My document model is as follows:
- The index is called Products index.
- Each product document have nested documents (sub-documents) which contain its reviews.
- Each product has between 0 to 100 reviews.
Most of the product documents don't include any reviews at all, and those which include them have 20 reviews at average. - Reviews can be added to any product, even products created long time ago.
-
In most cases, products are reviewed next to their publish date.
Obviously one index which rules them all is bad in terms of performance and maintainability. I thought about separating my giant index into several time-based indices by using index sorting. The obvious solution for separating this index is to separate it by time. However, here's the challenge: I want to be able to find Product documents by their publish data, and Review nested documents by their review data.

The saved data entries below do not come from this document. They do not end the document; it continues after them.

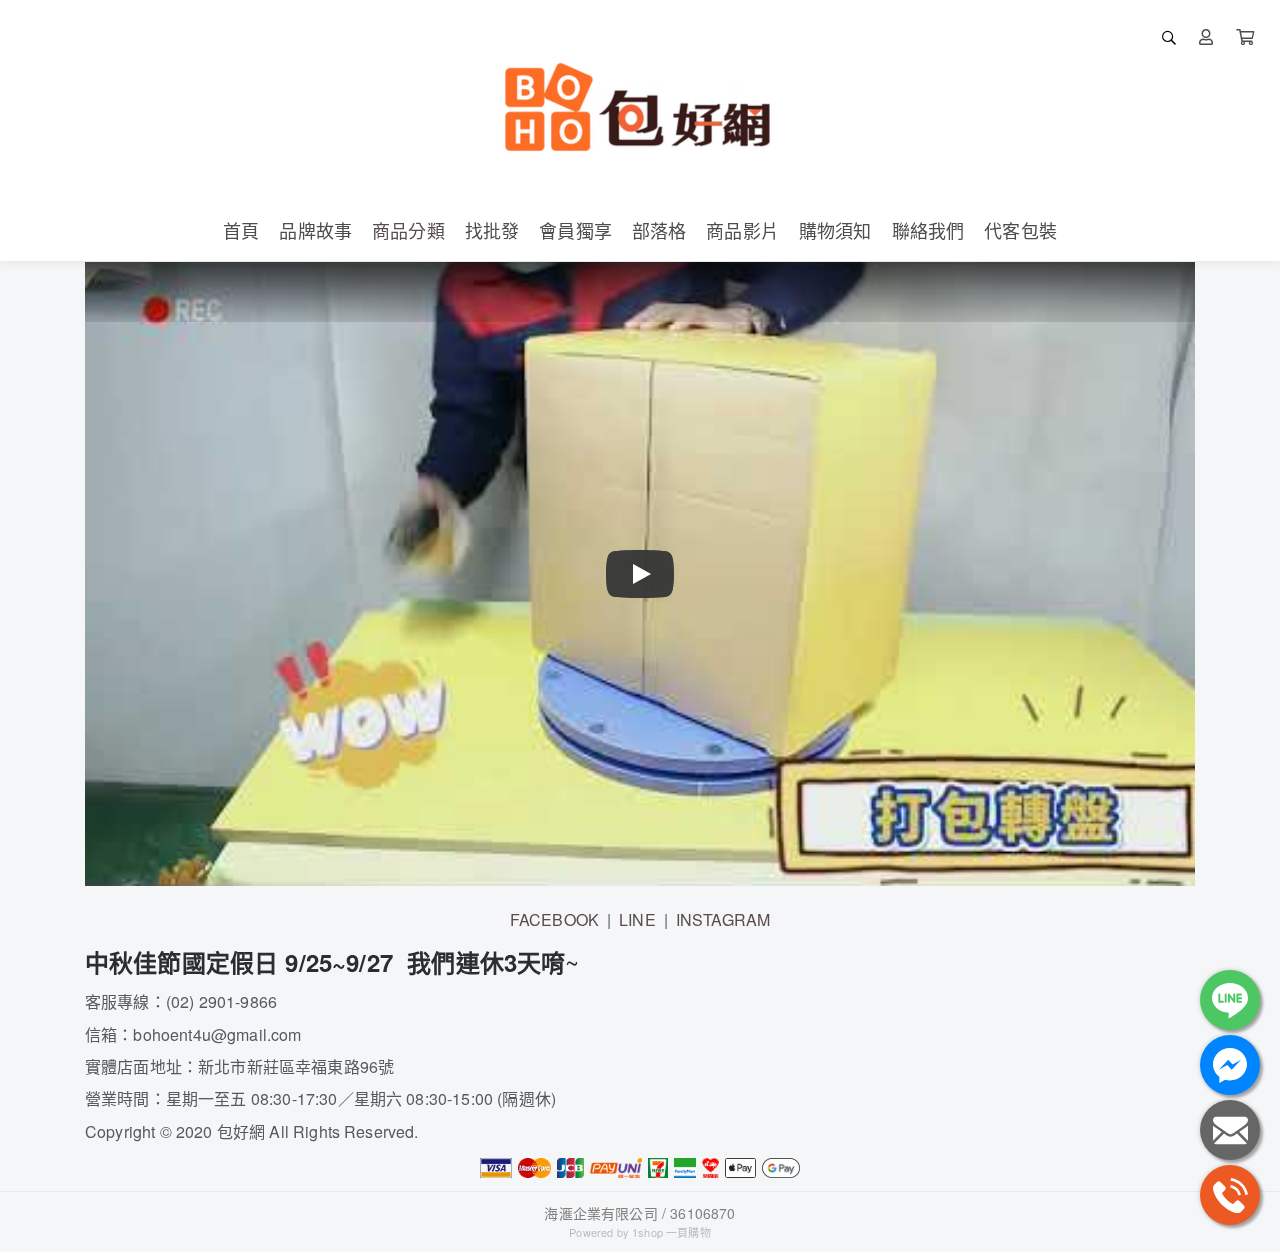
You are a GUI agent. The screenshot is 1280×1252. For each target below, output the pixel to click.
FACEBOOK (554, 919)
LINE (637, 919)
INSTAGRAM (723, 919)
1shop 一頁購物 (671, 1232)
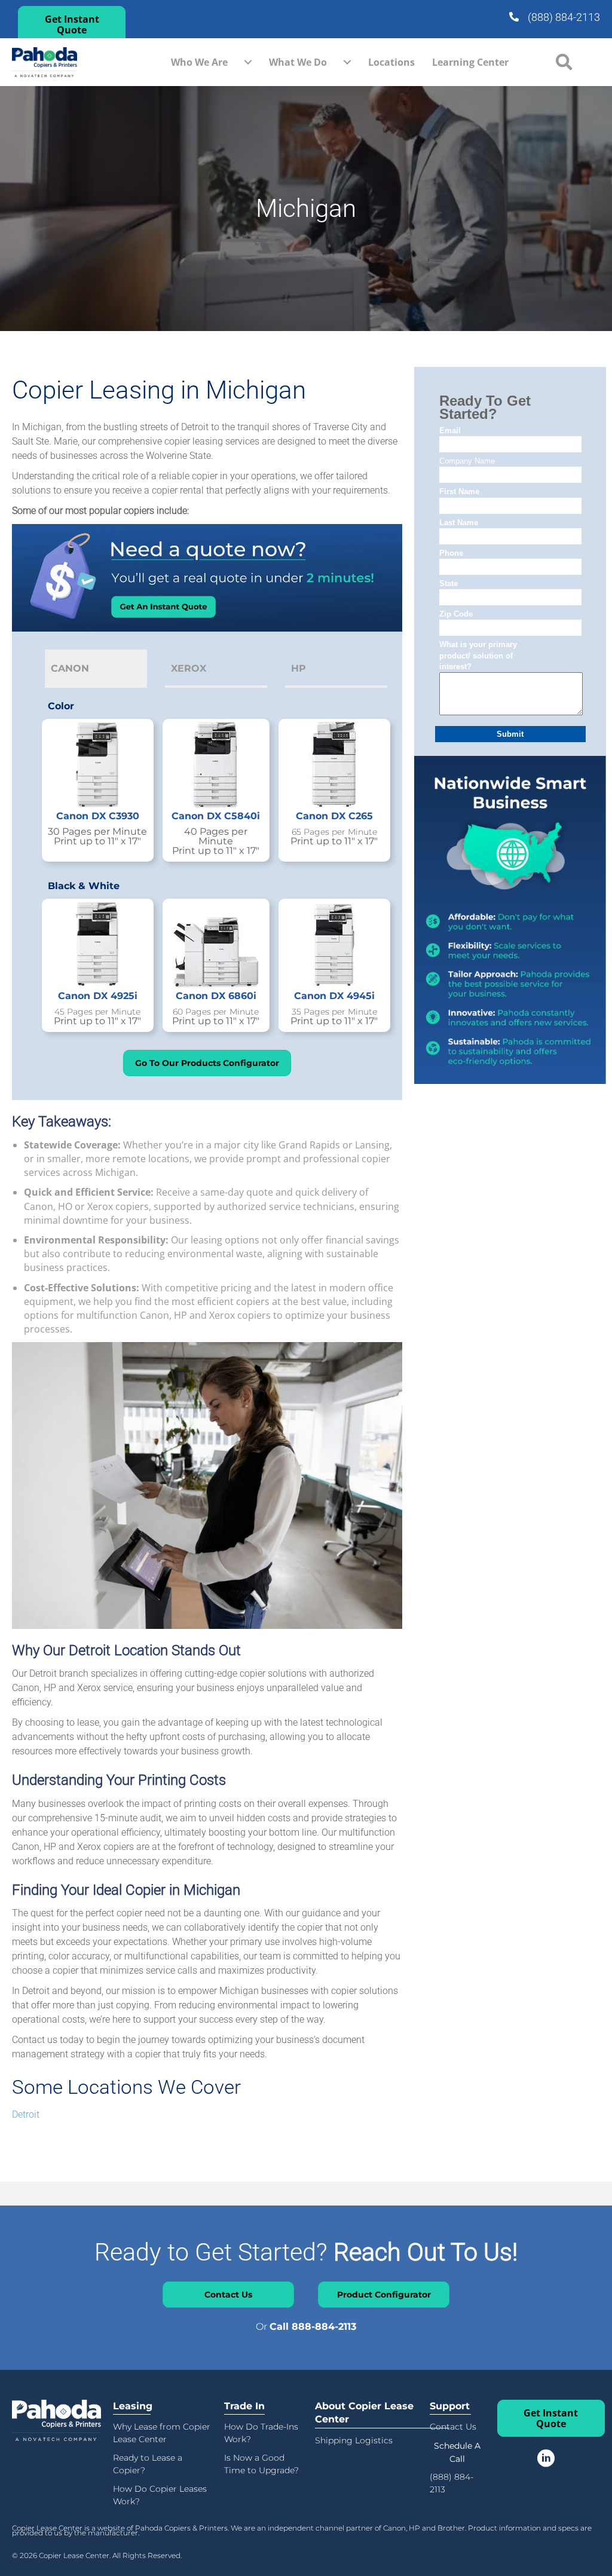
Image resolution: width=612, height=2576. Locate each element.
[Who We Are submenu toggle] (248, 62)
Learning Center (470, 62)
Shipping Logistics (354, 2440)
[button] (72, 24)
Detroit (25, 2114)
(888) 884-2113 (564, 17)
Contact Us (453, 2426)
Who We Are (199, 62)
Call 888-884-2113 (313, 2326)
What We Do (298, 62)
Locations (391, 62)
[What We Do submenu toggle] (347, 62)
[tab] (96, 668)
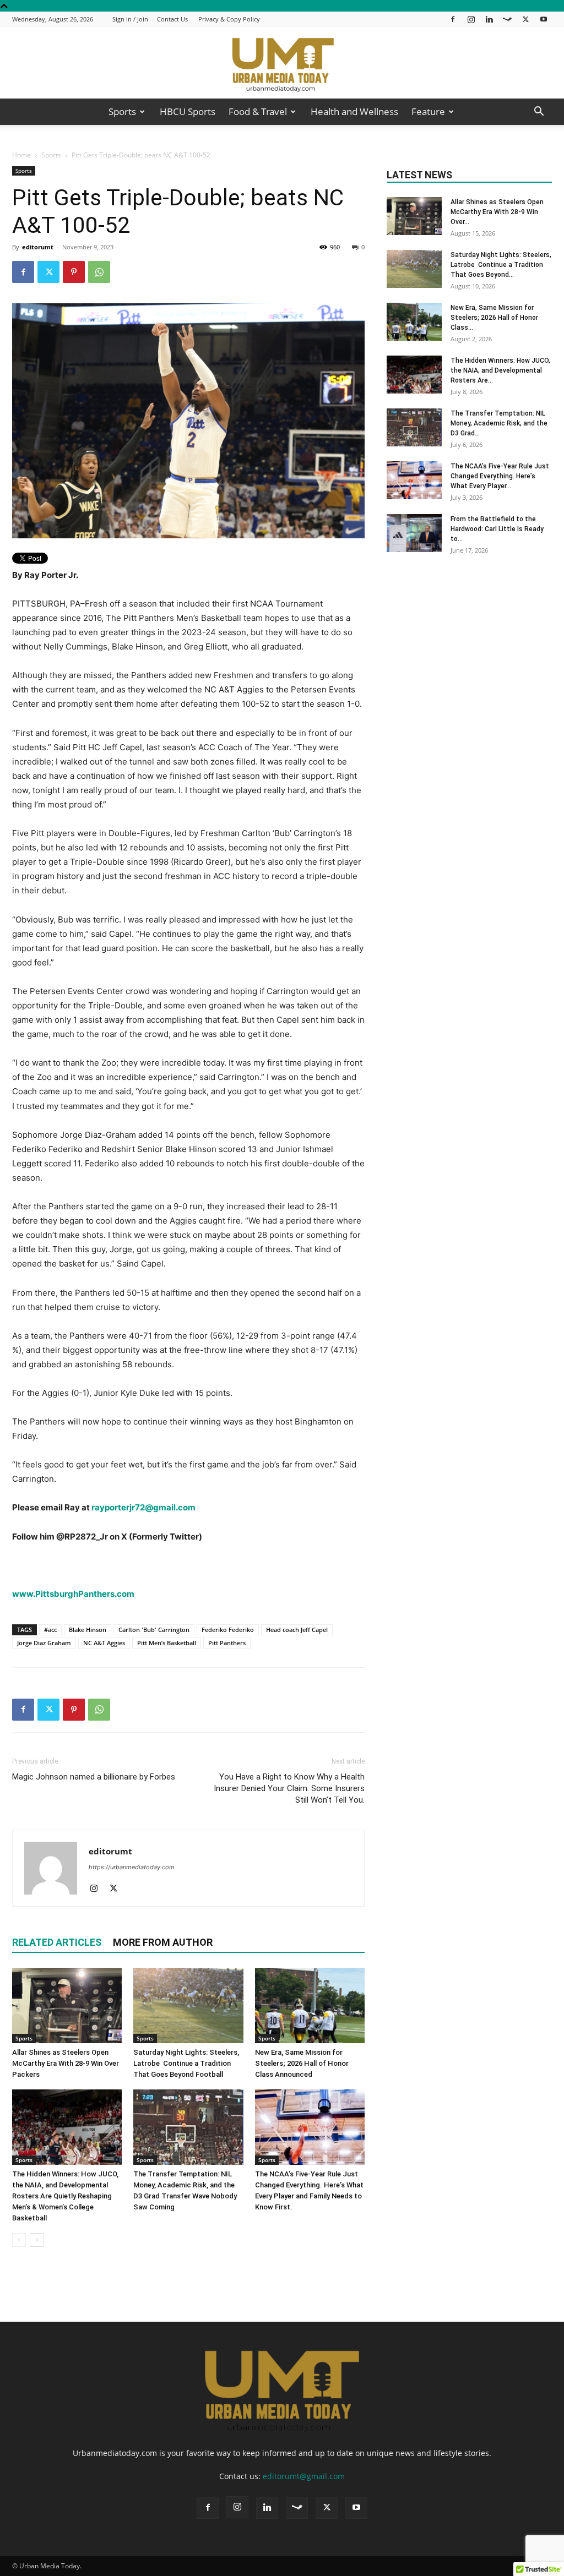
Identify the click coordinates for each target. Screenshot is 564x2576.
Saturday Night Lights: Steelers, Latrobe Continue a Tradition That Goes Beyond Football (186, 2063)
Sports (122, 111)
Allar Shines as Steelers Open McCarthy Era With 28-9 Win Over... (497, 212)
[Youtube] (543, 19)
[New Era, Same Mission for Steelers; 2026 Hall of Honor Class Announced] (310, 2005)
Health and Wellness (354, 111)
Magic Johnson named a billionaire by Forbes (93, 1777)
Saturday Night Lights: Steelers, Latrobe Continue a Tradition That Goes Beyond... (501, 265)
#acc (50, 1629)
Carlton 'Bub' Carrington (153, 1629)
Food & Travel (258, 111)
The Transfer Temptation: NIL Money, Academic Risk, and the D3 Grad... (499, 423)
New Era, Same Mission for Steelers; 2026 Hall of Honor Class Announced (302, 2063)
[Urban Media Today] (282, 63)
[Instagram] (471, 19)
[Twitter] (525, 19)
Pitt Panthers (227, 1643)
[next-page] (37, 2240)
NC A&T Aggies (104, 1643)
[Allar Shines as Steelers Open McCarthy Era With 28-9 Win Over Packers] (67, 2005)
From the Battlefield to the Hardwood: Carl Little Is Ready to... (497, 529)
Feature (428, 111)
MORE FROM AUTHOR (163, 1942)
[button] (538, 112)
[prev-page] (19, 2240)
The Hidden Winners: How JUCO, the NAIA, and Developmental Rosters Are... (500, 370)
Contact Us (172, 19)
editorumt (37, 247)
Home (21, 155)
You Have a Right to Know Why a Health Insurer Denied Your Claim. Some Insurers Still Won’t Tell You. (289, 1788)
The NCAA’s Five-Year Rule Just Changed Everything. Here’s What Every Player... (500, 476)
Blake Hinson (87, 1629)
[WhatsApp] (99, 272)
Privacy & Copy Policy (229, 19)
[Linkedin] (489, 19)
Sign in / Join (130, 19)
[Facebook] (452, 19)
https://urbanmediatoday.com (132, 1867)
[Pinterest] (74, 272)
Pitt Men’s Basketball (166, 1643)
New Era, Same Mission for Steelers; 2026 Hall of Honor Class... (494, 317)
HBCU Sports (187, 111)
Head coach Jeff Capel (297, 1629)
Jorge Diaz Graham (44, 1643)
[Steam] (507, 19)
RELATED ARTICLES (56, 1942)
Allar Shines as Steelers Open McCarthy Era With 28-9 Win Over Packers (65, 2063)
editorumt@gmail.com (304, 2476)
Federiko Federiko (228, 1629)
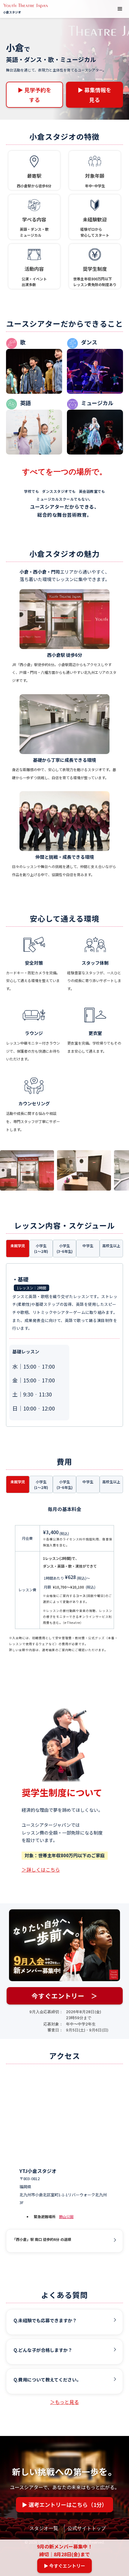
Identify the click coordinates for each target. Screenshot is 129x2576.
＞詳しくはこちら (41, 1869)
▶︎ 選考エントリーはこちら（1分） (64, 2504)
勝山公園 (66, 2216)
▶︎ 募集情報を (94, 94)
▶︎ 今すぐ (64, 2566)
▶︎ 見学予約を (34, 94)
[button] (120, 9)
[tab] (17, 1248)
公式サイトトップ (87, 2528)
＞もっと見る (64, 2401)
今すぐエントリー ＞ (65, 1995)
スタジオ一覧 (43, 2528)
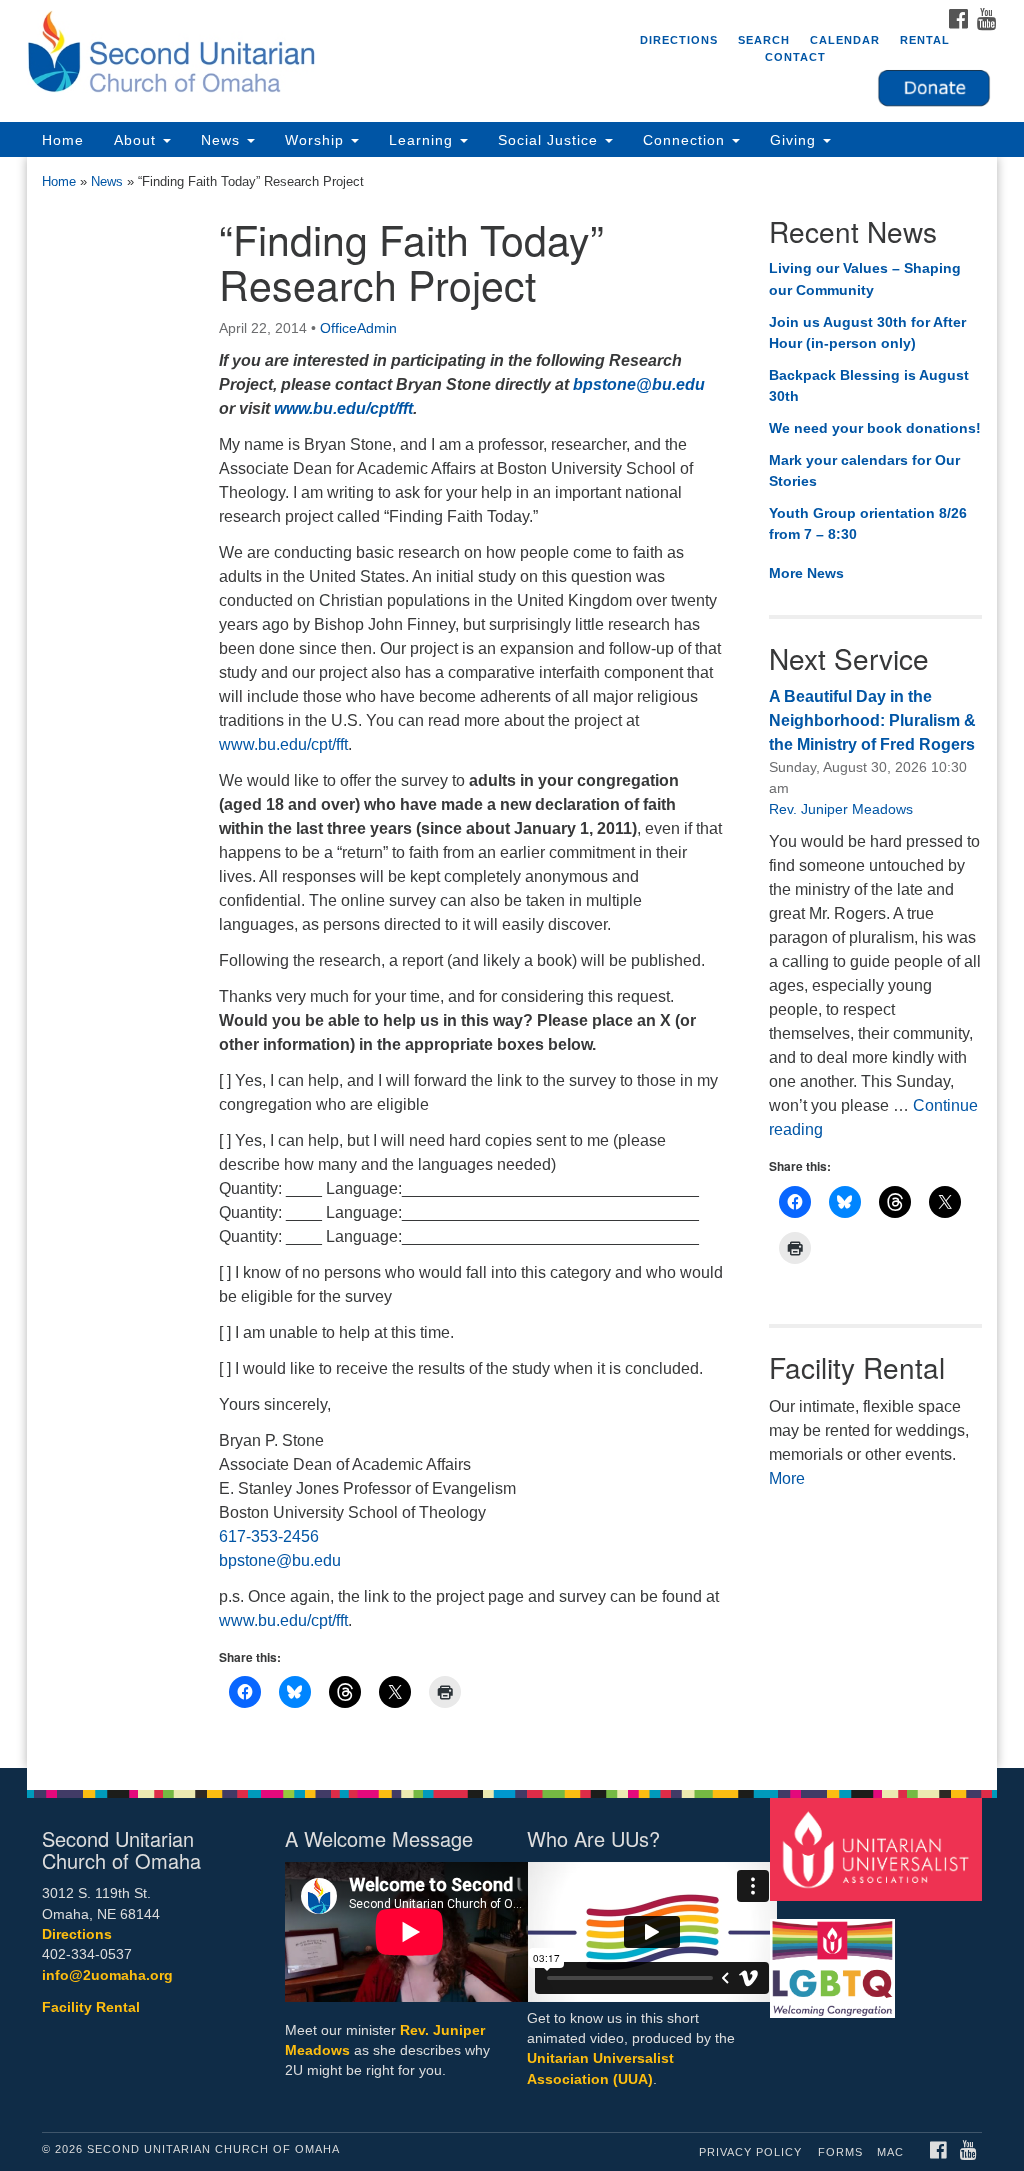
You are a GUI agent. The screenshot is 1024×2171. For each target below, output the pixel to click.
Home (63, 140)
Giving (795, 140)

The solution I thought of is this: creating new products index every month, and sorting the documents in each index by the review dates. This way, when I want to find products which was publish in certain month, I just search in the single relevant index. When I want to find reviews created in certain time, I have to search throughout all the indices smaller than the max date (for example, searching for reviews made this week demands searching all the indices) . But they are already sorted by review dates so it should be okay it terms of performance.
It looks like this:
Technical information about index sort configuration:
- index sort field:
Index sorting doesn't support nested types. Therefore, I will use a script that maintains the maximum review date inmaxReviewDate
field in the parent Product document. - Index sort order: desc
- Index sort missing: first
Let's say there's a product document which contain 3 reviews at: 24/02, 28/02, 30/03. The maxReviewDate
field will have the value of 30/03. If I want to find reviews that were created between 14/02 until 14/03, I need to find product doucments which their maxReviewDate
is bigger than 14/02.
GET Products_January, Products_February, Products_March / _search {
"query" : {
"bool" : {
"must" : [{
"range" : {
"maxReviewDate" : {
"gte" : "2018-02-14 00:00:00"
}
}
}, {
"nested" : {
"path" : "Reviews",
"query" : {
"range" : {
"Reviews.ReviewDate" : {
"gte" : "2018-02-14 00:00:00",
"lte" : "2018-03-14 00:00:00"
}
}
}
}
}
]
}
}
}
It would be wonderful the hear what you think about this solution.
Thanks a lot.